Me extrañó que nadie hiciera la consabida -y obligada- diferenciación entre la muerte (death) y el morir (dying), esto es, entre la idea/fantasía/especulación metafísica del estado de no-ser y el proceso físico, emocional,  mental y holístico de dejar de existir, como paso previo antes de convertirse, propiamente, en difunto. Aquello no se podía consentir, de modo que levanté la mano para que alguno de los auxiliares presentes en la sala me hiciera llegar un micrófono. Ya estaba tomada la decisión. En un par de minutos estaría haciéndome un lío con algún verbo frasal, o con algún falso amigo, o con alguna preposición propia o impropia. Daba igual: no es que sea necrófilo, pero soy tanatofílico. Soy existencialista, porque la muerte me fascina desde que tengo uso de razón. ¿O más bien habría que explicarlo al revés? El caso es que ya había levantado la mano para intervenir.

Antes de mí habló otro asistente asegurando que para él no había diferencia entre la muerte y la vida, porque él vivía y moría todos los días de su vida. Pues muy bien, estimado colega, pero para entonces ya había conseguido poner en claro dentro de mi cabeza lo que yo mismo pretendía aportar a la asamblea, justo cuando el micrófono llegó por fin a mi mano. Fue sentir su tacto y el corazón me empezó a latir como si estuviera a punto de sufrir un ataque de pánico, inadecuada traducción del <<panic attack>> anglosajón, que debiéramos traducir más bien como <<crisis de angustia>>. El único españolito presente en el Congreso estaba a punto de montar el número de la cabra. En el otro extremo del Assembly Hall se le otorgó la palabra a otra asistente. A continuación me tocaba a mí.

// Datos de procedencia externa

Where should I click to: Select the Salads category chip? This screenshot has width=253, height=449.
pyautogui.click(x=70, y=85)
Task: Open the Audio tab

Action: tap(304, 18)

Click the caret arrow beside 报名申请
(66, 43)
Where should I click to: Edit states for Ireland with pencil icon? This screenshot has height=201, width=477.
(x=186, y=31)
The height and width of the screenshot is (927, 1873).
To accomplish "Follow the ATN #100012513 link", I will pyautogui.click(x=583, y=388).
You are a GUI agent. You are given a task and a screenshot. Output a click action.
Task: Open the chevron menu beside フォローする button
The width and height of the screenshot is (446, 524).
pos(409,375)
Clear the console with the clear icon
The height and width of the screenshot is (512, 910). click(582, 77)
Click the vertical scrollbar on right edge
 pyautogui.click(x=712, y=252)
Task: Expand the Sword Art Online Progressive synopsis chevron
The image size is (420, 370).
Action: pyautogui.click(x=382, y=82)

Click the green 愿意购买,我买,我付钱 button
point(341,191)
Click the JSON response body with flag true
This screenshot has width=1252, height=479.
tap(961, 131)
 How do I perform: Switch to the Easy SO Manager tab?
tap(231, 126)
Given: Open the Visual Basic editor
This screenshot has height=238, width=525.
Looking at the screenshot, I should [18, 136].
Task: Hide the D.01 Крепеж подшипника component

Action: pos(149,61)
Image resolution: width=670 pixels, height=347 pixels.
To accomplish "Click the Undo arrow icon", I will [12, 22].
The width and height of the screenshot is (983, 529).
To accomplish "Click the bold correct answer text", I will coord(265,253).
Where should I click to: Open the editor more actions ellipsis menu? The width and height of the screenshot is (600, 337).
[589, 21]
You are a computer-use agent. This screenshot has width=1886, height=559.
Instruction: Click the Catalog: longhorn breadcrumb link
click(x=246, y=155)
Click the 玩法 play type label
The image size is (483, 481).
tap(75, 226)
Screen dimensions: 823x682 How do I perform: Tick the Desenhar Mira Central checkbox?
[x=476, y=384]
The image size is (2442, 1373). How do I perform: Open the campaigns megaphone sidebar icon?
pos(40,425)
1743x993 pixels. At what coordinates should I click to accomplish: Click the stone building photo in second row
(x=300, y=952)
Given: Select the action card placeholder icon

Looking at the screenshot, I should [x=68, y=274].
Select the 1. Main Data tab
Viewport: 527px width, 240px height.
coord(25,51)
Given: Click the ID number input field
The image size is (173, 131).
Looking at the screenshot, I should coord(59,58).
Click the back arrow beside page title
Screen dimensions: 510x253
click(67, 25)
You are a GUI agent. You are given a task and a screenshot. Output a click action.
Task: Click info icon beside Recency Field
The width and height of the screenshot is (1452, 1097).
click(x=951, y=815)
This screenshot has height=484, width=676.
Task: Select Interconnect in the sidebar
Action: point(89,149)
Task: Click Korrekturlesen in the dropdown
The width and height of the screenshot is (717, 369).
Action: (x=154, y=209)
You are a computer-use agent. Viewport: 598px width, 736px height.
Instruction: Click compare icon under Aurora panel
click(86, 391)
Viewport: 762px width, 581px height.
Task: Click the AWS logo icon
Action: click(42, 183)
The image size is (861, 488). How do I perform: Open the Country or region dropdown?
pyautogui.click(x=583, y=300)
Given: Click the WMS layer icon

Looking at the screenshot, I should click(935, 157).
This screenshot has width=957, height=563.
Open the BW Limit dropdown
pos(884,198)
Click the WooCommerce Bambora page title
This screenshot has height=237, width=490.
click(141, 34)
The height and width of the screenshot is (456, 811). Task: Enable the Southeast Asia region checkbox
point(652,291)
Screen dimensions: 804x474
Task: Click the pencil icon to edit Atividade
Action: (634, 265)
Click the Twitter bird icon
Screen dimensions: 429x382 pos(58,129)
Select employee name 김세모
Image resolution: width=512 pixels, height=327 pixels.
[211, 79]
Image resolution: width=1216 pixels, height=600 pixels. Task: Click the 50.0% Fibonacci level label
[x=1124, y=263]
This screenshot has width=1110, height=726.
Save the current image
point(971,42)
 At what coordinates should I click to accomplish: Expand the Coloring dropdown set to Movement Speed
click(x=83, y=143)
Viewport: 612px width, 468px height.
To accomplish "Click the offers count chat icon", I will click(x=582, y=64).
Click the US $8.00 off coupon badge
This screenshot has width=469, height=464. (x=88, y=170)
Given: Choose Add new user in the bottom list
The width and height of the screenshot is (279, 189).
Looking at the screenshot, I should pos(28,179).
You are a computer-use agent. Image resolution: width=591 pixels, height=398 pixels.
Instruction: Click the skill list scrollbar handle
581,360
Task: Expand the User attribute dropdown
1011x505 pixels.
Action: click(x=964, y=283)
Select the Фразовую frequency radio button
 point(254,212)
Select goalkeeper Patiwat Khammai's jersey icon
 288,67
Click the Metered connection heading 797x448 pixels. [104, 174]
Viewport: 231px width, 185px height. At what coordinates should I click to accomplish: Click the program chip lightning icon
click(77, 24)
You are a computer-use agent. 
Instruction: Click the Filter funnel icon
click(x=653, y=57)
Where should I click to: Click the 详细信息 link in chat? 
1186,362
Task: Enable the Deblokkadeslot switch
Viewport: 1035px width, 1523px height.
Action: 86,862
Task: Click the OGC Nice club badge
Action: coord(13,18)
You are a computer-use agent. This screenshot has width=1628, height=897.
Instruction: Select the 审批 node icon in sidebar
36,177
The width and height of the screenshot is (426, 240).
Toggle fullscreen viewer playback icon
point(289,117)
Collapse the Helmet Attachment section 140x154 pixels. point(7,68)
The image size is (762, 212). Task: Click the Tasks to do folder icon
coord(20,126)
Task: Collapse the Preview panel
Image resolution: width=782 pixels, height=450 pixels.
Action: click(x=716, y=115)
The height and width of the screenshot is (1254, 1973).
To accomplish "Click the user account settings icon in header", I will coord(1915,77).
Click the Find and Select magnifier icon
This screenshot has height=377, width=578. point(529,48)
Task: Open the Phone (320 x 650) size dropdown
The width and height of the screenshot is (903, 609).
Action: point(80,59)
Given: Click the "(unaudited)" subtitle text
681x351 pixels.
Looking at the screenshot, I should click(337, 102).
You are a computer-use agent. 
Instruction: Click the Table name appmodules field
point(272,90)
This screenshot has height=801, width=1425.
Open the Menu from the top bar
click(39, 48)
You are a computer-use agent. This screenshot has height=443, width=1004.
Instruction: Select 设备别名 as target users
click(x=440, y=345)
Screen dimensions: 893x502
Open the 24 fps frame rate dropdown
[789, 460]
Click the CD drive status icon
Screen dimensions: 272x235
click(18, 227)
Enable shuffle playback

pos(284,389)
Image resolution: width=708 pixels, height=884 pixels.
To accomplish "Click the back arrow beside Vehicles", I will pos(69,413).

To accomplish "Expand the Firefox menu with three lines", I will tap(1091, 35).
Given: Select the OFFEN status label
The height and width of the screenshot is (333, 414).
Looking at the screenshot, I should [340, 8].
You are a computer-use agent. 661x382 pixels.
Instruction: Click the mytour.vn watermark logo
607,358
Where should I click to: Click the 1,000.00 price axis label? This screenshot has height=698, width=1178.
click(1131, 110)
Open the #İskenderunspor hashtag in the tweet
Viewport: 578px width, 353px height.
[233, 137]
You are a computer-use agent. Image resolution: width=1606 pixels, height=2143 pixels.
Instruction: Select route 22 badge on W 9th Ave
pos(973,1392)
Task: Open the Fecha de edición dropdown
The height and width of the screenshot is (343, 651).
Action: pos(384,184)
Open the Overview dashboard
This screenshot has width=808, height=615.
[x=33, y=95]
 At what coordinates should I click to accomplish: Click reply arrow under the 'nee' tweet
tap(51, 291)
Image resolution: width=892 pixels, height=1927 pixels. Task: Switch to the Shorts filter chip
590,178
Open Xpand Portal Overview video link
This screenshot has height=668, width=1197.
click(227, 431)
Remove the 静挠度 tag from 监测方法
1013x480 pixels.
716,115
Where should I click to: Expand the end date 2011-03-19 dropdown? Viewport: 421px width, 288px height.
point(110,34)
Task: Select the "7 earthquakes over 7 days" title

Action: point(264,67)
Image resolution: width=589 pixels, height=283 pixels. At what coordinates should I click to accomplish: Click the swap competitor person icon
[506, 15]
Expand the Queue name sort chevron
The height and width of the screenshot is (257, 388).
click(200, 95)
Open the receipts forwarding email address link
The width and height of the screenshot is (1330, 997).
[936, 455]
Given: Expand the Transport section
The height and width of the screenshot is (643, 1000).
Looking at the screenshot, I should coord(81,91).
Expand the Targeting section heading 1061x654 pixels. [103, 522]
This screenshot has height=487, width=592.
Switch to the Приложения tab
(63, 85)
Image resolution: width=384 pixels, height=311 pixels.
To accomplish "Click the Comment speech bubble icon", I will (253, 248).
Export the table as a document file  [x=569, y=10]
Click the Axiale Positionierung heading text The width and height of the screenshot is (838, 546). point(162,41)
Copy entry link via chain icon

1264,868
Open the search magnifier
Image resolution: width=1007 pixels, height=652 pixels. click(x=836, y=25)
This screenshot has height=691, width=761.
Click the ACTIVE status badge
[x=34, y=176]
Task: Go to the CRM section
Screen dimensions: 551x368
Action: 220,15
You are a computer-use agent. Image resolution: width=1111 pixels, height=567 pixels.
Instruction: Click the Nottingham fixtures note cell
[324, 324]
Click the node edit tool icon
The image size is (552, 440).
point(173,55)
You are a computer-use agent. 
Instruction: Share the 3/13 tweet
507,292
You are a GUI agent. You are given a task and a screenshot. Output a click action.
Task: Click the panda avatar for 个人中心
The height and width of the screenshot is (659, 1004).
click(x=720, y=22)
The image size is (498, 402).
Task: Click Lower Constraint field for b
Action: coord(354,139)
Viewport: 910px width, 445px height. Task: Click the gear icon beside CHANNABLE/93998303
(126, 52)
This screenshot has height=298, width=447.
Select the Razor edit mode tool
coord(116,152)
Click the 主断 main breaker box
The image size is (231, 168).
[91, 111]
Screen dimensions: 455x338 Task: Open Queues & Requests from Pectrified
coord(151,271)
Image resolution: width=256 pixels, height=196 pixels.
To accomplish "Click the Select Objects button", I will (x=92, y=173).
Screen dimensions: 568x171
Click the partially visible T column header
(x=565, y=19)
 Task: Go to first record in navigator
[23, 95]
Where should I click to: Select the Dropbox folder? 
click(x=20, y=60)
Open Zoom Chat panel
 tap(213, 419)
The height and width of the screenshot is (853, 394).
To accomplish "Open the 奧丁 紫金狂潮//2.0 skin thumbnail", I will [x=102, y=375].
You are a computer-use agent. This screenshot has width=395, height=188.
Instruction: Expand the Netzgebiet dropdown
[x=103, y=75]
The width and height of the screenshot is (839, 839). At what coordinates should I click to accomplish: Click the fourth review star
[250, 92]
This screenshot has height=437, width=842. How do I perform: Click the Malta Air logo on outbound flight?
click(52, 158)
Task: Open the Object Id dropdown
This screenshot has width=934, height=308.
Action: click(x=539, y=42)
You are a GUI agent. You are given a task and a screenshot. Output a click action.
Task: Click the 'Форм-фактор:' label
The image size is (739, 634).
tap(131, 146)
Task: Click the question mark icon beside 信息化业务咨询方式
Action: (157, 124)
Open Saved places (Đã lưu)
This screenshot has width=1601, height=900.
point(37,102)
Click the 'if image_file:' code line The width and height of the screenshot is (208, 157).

¿Qué quería yo aportar a la Asamblea? Pues algo muy simple, estimados colegas. Como terapeutas existenciales, ¿no estábamos convencidos de que nuestro SER era, por definición, ser-con, ser-al-lado-de, ser-junto-a? ¿No habíamos llegado a la conclusión de que el enigma de nuestra identidad personal desembocaba en la evidencia de que éramos (y éramos eso y nada más que eso): NUESTRAS RELACIONES CON EL MUNDO…? ¿No era el célebre Dasein de Heidegger (ser-ahí, ser-en-el-mundo) la mejor formulación contemporánea para ilustrar este hecho de importancia capital? Conclusión: la mejor vacuna contra el miedo a morirse (no a la muerte, sino A MORIRSE) era recordar en ese instante decisivo que teníamos ante nosotros un último acto de responsabilidad y amor hacia nuestros seres queridos, nuestros <<beloved ones>>: morir con dignidad y entereza, con la satisfacción del deber cumplido y dispuestos a transmitir un mensaje de ecuanimidad a las generaciones siguientes. No es tan duro, queridos hijos, queridos nietos, querida esposa, queridos hermanos y amigos, y si duele, no gritaré, y si me vence el miedo, lo convertiré en un humilde y silencioso heroísmo. Moriré como he vivido: asustadillo, pero con la mano en el micrófono, esperando mi turno para hablar.

En ese momento, cuando me tocaba por fin soltar mi rollo, el presidente de la mesa anunció que no daba tiempo para nuevas intervenciones.